## Start

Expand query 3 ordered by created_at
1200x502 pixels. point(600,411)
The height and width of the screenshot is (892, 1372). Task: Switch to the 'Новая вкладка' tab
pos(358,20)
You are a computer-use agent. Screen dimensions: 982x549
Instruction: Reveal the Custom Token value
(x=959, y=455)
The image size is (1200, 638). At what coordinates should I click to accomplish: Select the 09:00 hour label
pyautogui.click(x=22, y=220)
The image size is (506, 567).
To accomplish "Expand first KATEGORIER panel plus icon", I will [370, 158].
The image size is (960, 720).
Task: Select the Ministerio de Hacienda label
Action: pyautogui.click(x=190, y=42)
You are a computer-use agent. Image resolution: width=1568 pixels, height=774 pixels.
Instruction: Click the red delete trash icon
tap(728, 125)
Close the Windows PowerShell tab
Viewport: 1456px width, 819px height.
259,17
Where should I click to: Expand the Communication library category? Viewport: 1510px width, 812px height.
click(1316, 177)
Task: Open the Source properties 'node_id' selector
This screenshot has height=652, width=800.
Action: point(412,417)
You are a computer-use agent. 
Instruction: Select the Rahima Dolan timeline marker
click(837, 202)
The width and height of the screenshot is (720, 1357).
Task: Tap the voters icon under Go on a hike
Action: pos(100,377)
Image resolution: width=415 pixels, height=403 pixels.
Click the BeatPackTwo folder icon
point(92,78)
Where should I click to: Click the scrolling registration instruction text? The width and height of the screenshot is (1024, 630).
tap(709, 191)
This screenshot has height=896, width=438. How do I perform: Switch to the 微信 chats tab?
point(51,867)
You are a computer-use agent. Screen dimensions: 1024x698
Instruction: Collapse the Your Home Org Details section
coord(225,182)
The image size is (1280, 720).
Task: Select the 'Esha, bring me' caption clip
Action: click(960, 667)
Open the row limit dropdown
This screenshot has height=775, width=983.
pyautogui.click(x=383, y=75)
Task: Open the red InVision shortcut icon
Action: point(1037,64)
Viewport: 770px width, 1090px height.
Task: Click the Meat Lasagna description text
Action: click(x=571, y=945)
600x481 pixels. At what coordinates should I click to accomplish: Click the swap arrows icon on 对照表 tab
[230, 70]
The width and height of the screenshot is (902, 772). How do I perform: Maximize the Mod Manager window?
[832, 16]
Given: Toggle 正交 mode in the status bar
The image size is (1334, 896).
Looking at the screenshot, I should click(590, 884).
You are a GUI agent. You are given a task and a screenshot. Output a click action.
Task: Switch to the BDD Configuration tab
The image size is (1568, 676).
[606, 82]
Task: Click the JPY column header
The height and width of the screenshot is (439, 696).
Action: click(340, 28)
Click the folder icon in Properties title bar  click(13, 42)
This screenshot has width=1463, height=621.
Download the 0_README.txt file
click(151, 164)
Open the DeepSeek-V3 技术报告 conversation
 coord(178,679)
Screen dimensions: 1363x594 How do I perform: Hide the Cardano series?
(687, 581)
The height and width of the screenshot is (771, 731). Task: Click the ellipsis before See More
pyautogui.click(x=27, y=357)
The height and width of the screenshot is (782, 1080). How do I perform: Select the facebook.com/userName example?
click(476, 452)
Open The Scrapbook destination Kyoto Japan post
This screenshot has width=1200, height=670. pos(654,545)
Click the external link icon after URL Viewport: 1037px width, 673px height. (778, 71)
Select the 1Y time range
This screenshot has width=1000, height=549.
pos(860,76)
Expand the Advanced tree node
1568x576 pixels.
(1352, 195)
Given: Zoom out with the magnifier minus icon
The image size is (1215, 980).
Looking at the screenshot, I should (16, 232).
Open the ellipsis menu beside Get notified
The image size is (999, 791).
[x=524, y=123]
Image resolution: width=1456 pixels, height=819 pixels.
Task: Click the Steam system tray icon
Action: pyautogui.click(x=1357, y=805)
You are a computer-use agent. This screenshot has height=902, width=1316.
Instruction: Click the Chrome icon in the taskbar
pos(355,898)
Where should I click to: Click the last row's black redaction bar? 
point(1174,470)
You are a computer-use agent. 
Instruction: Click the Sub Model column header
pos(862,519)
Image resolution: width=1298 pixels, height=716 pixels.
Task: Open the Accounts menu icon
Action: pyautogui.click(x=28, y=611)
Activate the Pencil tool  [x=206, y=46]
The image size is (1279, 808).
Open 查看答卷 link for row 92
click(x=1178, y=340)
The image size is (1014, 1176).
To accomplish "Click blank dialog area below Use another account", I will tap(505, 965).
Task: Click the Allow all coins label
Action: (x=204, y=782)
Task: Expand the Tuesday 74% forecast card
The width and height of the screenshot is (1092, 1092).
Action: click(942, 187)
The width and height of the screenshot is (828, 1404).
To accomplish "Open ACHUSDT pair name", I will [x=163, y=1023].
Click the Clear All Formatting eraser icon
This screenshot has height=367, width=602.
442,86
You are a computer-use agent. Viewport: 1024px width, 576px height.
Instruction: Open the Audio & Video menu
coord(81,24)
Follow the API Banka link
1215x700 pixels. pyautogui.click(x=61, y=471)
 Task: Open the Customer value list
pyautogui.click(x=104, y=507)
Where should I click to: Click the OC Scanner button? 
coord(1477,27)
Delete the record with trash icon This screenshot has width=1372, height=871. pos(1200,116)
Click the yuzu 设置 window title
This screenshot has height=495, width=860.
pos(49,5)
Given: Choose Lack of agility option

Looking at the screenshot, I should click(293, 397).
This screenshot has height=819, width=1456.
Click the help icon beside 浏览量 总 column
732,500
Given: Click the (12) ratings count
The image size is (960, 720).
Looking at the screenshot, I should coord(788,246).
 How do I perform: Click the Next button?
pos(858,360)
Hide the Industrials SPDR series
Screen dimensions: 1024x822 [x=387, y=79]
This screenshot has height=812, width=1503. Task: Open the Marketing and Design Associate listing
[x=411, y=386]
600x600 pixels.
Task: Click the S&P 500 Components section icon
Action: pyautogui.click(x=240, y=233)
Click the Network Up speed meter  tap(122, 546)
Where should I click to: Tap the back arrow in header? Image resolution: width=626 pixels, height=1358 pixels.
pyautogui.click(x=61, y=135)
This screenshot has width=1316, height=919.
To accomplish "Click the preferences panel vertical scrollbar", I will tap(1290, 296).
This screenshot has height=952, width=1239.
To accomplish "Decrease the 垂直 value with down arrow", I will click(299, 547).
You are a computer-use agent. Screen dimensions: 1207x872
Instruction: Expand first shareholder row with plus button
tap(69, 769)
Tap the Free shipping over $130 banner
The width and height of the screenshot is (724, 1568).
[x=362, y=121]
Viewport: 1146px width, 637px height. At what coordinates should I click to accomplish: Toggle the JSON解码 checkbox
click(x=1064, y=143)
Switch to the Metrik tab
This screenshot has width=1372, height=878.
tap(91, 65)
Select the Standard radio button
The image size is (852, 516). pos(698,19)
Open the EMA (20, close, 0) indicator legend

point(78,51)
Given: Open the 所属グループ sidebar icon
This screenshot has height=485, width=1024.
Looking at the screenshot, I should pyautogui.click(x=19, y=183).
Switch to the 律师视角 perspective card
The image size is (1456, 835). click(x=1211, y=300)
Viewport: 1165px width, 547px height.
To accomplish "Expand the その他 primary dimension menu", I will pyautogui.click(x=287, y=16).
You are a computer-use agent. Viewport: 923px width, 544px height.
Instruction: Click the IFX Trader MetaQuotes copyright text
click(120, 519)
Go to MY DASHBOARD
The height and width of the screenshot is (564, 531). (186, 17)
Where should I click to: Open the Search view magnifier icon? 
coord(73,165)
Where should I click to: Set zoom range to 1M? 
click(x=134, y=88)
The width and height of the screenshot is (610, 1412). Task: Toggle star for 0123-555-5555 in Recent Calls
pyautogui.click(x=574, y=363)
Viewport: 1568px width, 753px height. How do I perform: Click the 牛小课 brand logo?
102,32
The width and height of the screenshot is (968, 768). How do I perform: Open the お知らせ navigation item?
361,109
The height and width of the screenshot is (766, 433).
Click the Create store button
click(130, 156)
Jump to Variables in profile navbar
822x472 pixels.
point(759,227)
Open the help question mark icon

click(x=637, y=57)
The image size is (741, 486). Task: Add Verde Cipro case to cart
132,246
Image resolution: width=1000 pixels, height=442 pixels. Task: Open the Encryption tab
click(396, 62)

## End

◆ DIRECTIVE ◆
Can you switch "computer-use agent" to "desktop assistant" in the items running from the start through the line holding "tap(728, 125)", inclusive, leaving everything else unchanged, and return only those lines?

◆ EXERCISE OUTPUT ◆
Expand query 3 ordered by created_at
1200x502 pixels. point(600,411)
The height and width of the screenshot is (892, 1372). Task: Switch to the 'Новая вкладка' tab
pos(358,20)
You are a desktop assistant. Screen dimensions: 982x549
Instruction: Reveal the Custom Token value
(x=959, y=455)
The image size is (1200, 638). At what coordinates should I click to accomplish: Select the 09:00 hour label
pyautogui.click(x=22, y=220)
The image size is (506, 567).
To accomplish "Expand first KATEGORIER panel plus icon", I will [370, 158].
The image size is (960, 720).
Task: Select the Ministerio de Hacienda label
Action: pyautogui.click(x=190, y=42)
You are a desktop assistant. Image resolution: width=1568 pixels, height=774 pixels.
Instruction: Click the red delete trash icon
tap(728, 125)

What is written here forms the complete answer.